Thursday, March 8, 2012

What's In A Description?

Jay Stringer

I've been thinking a lot on character descriptions lately. As we work through the copy edits for my first book, and fresh eyes are examining the text, I'm seeing just how few physical descriptions I give to people.

If I mention their physicality at all, it will be vague; the way their smile turns, a particular look that they give with their eyes. The rest of my descriptions will be about their attitude, or their accent, maybe how their hands move as they talk. After that, it's all dialogue. I let them talk and talk, and wait for that to create something.

For me as a writer, I guess I like to lead the reader down a certain route, but make them do the work in terms of creating a physical image in their heads. I tend to feel that if the reader has done more of that work, whether they realise it or not, they will be more invested in those characters.

But not everyone sees it that way, and looking around at the fiction on my shelf there is a wide variety. Some authors want to give you every little detail as they create their character, to take someone that's fully formed in their head already and implant him/her in yours. I see this approach more with thrillers and action stories, books where descriptions overall are more important, maybe this follows through in the authors mind. For instance, I read some of the Gabriel Hunt books recently, and they tend far more toward physical descriptions, right down to cleft jaws, but they are also books that have to describe weapons and long actions scenes, so it's more about consistency.

In crime I often see more of a middle ground. Lawrence Block, for instance, would often give us a physical description of each of the supporting cast in the Matt Scudder books, but rarely gave us anything of Scudder himself.

I've been reading HURT MACHINE by Reed Farrel Coleman, and he's given us very little of Moe Prager over the years, though again the supporting cast are very well etched. We chatted with Reed on our podcast a while back -you'll find the episode in the itunes archive- and he told us this was deliberate. He has a firm idea of Moe in his head, and who would play him in a movie, but it's for the reader to form their own impression.

As we've worked through the copy edit, I've moved more toward that "middle ground" of description, where I'm giving you more for the supporting cast, but still leaving enough of a black hole that you as the reader have to do the rest of the work and, hopefully, get more invested as a result.

But how about you, as writers and readers, how much or how little description do you like on your page?

4 comments:

Dana King said...

It depends on how good the writer is with description, and how important the description is to the character. I tend to describe characters more when writing in first person, as I can characterize the POV protagonist in part by what he notices, and how he describes it.

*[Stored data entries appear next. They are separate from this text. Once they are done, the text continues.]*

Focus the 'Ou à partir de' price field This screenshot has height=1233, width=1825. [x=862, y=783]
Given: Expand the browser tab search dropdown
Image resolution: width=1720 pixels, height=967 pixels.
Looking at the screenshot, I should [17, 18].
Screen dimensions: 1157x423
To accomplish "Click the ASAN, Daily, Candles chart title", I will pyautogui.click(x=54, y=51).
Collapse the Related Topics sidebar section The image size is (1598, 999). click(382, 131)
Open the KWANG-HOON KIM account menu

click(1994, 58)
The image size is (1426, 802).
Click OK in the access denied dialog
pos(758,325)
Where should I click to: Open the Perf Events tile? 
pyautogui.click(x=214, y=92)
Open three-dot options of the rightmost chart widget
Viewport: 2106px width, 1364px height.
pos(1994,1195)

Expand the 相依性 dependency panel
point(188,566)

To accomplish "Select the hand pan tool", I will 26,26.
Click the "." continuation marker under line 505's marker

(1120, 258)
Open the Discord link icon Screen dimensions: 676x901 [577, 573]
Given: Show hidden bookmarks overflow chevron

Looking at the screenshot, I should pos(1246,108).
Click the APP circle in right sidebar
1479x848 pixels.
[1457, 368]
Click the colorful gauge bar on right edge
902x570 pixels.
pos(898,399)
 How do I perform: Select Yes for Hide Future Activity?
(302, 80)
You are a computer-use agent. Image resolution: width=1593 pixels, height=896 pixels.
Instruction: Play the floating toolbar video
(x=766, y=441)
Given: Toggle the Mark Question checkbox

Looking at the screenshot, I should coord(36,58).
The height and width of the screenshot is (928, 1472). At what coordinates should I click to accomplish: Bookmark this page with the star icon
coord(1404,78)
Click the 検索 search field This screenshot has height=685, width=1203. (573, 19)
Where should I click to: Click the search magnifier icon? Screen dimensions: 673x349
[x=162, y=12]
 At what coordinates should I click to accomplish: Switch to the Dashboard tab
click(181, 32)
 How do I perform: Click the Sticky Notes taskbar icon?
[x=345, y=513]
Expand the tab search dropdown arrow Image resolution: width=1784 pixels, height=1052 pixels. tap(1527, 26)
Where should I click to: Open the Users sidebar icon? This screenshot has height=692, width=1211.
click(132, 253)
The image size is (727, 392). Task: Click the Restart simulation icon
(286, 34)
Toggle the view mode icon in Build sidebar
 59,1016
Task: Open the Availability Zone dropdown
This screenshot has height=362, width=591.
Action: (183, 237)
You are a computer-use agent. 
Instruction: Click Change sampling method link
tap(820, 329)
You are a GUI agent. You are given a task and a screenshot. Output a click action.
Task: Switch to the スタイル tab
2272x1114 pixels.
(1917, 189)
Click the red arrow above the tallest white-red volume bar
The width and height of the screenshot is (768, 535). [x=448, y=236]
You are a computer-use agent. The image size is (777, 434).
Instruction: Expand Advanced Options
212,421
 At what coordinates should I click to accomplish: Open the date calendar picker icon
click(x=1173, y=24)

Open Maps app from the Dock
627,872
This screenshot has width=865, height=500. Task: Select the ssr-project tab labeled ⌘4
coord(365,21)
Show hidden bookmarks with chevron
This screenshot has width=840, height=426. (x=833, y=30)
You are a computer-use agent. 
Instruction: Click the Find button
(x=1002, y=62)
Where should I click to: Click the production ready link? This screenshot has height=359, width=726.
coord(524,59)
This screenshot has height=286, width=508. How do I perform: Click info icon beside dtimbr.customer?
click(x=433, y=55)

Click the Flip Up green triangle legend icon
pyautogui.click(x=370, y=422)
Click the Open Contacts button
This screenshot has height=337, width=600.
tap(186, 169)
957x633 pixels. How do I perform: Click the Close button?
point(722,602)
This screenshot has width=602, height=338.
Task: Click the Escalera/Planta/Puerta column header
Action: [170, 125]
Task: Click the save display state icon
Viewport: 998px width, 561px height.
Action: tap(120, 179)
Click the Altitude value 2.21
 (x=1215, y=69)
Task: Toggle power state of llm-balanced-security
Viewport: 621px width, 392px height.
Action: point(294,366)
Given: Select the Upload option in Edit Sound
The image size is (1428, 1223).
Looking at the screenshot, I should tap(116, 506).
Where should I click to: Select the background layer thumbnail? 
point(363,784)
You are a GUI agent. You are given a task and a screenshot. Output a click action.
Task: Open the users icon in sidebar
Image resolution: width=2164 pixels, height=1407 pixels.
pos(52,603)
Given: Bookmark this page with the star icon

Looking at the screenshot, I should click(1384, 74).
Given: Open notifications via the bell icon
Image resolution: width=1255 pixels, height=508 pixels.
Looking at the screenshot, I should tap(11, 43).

When I write in third person, descriptions are sketchier, though I will flesh them out if something about that person's physical description plays an important in the story.

Steve Weddle said...

I give a shit the guy has brown hair?

Allan Guthrie said...

I've changed my mind on this one over the years, Jay. I used to avoid physical descriptions but I've had to concede that creating visual pictures in the readers' mind is hugely beneficial in engaging them with the story, and a succinct 'first-impressions' type physical description of whoever the point of view character meets can be very useful. Sure, as Steve says, we don't care if the guy has brown hair. The problem there isn't in describing the character, tho, it's in having a boring narrator who chooses to tell us someone's hair is brown. As Dana says, descriptions of other characters are a very useful way to characterise the narrator (I''d suggest it applies every bit as much to third person as it does to first). Elmore Leonard does this all the time. You'll get the same character described variously by other POV characters and because they all bring their own prejudices to the table, the character being described quite often sounds like a very different person. For instance, "A sweet girl, looked a bit chilly" as opposed to "Halter top, no bra".

Al Tucher said...

I resist description and often skip it when I read, but I also have to concede that some is necesary. I do try to make it do double duty and help move the story, instead of including it as an indigestible lump.